+++ Information provided +++

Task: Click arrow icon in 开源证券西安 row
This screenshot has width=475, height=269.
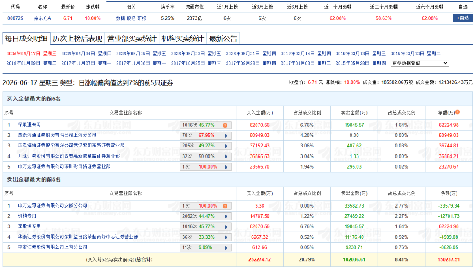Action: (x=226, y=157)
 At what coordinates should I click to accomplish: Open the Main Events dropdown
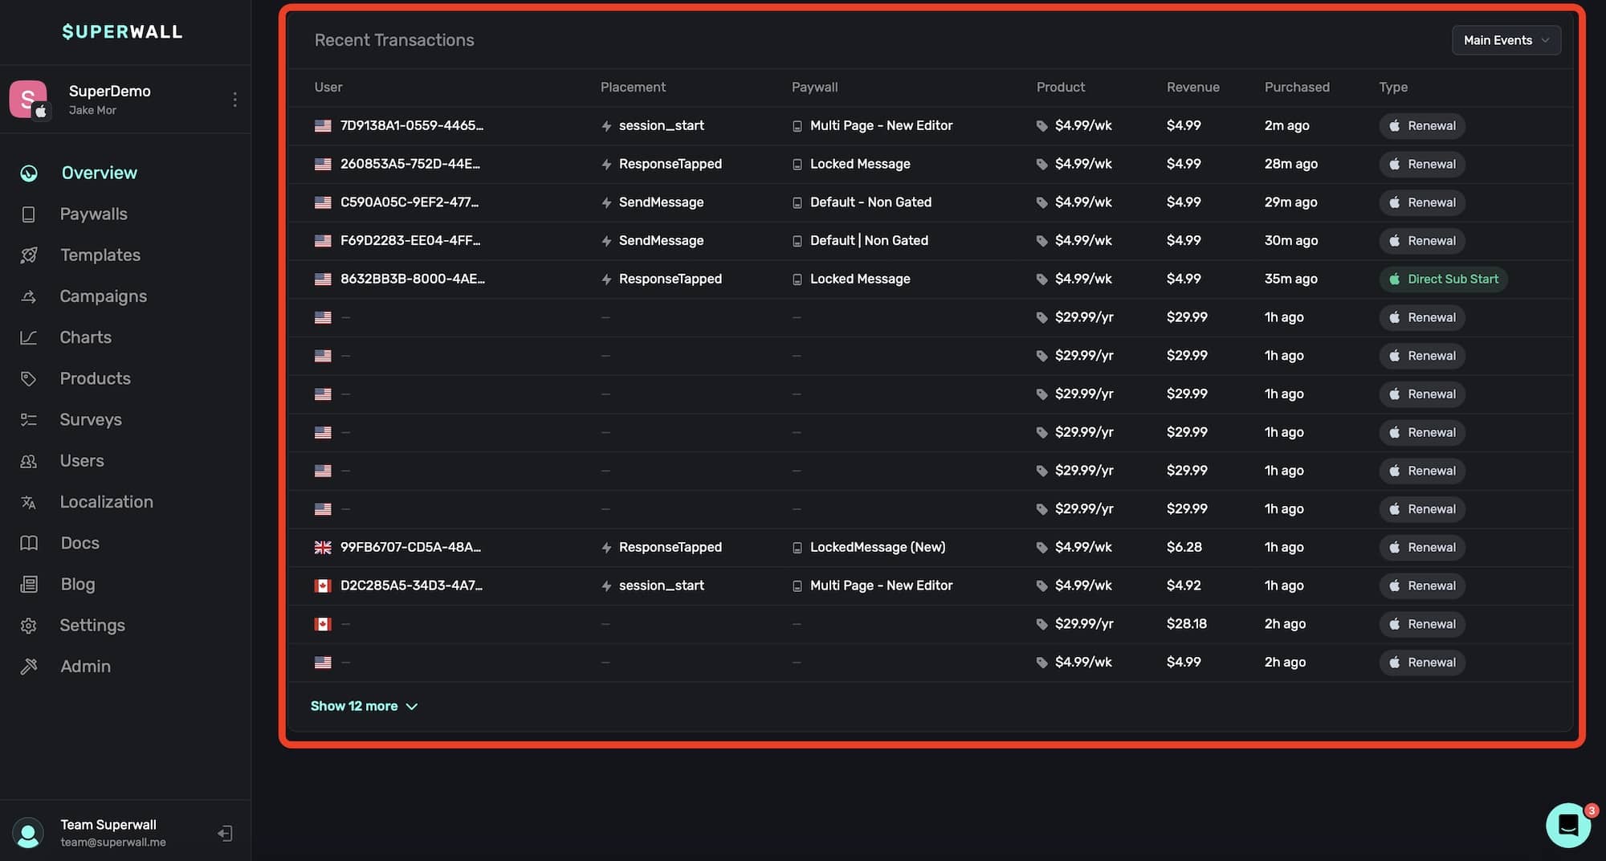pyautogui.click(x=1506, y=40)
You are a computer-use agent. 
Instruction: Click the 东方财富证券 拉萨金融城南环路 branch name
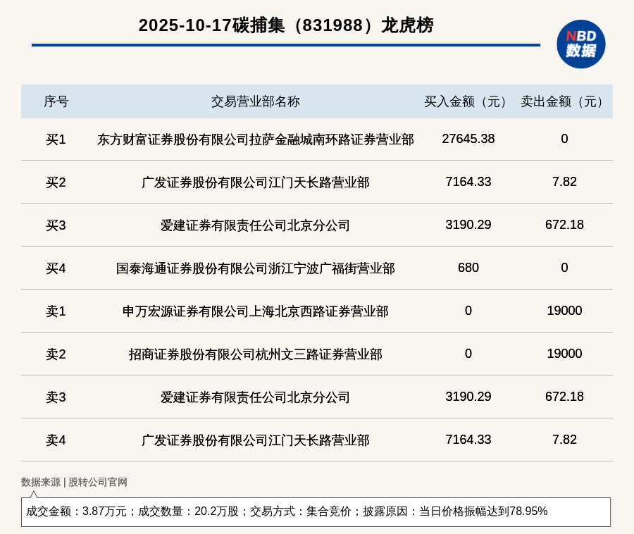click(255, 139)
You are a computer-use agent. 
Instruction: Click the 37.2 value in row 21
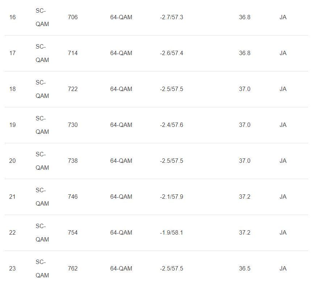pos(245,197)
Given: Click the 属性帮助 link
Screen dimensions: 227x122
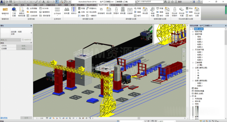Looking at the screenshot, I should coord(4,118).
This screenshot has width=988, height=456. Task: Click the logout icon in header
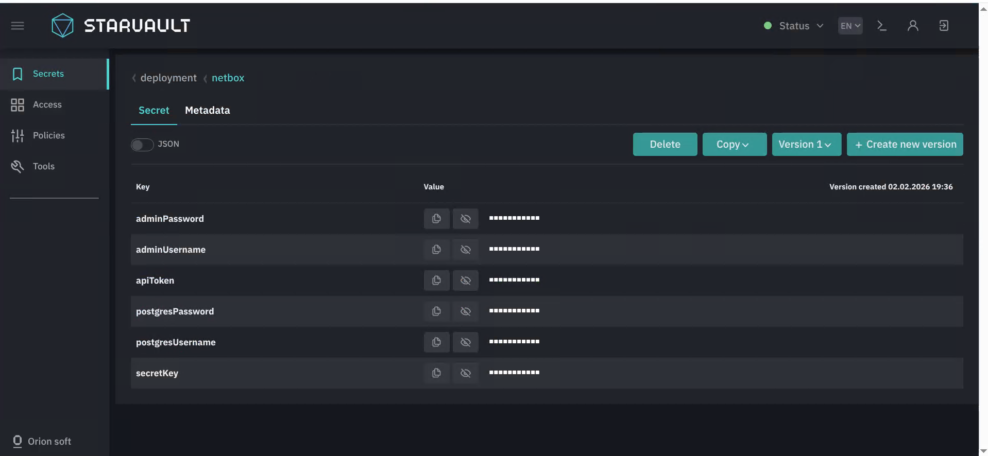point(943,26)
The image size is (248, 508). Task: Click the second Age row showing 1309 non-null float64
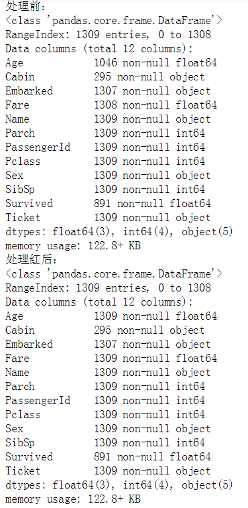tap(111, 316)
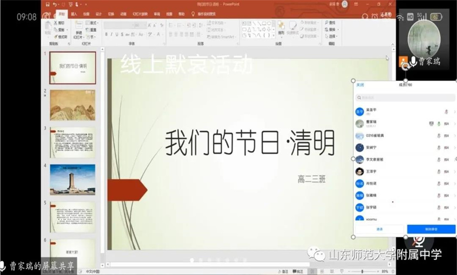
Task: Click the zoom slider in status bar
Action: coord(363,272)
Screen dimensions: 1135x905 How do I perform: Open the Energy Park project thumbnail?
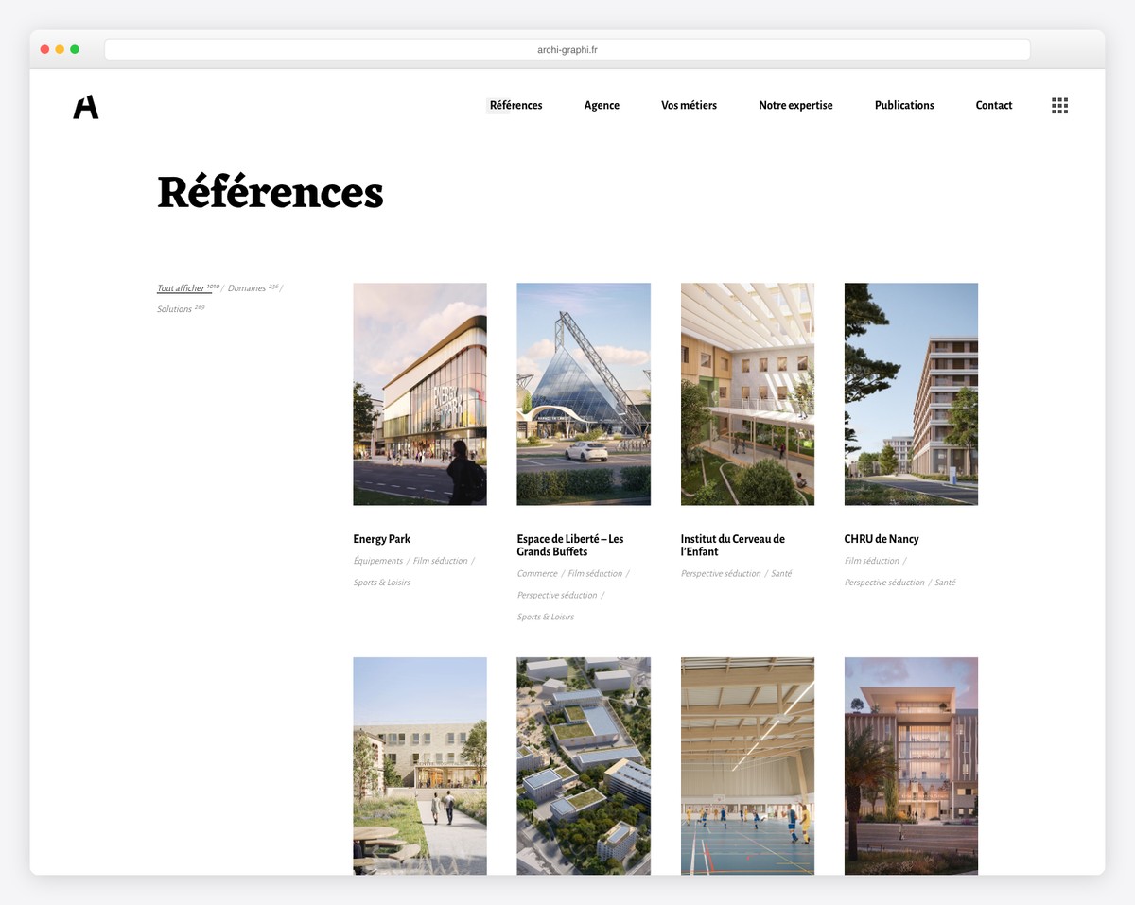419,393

+++
+++ Information provided +++

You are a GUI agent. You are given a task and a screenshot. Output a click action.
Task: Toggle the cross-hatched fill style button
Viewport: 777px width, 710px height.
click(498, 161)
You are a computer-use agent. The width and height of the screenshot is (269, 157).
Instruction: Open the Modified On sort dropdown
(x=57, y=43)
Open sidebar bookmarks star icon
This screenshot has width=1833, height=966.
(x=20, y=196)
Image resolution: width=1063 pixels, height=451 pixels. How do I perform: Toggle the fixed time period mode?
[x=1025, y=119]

+++

Only lines that include "agent" are counted here. Give their number for the records above and add nothing.

Response:
4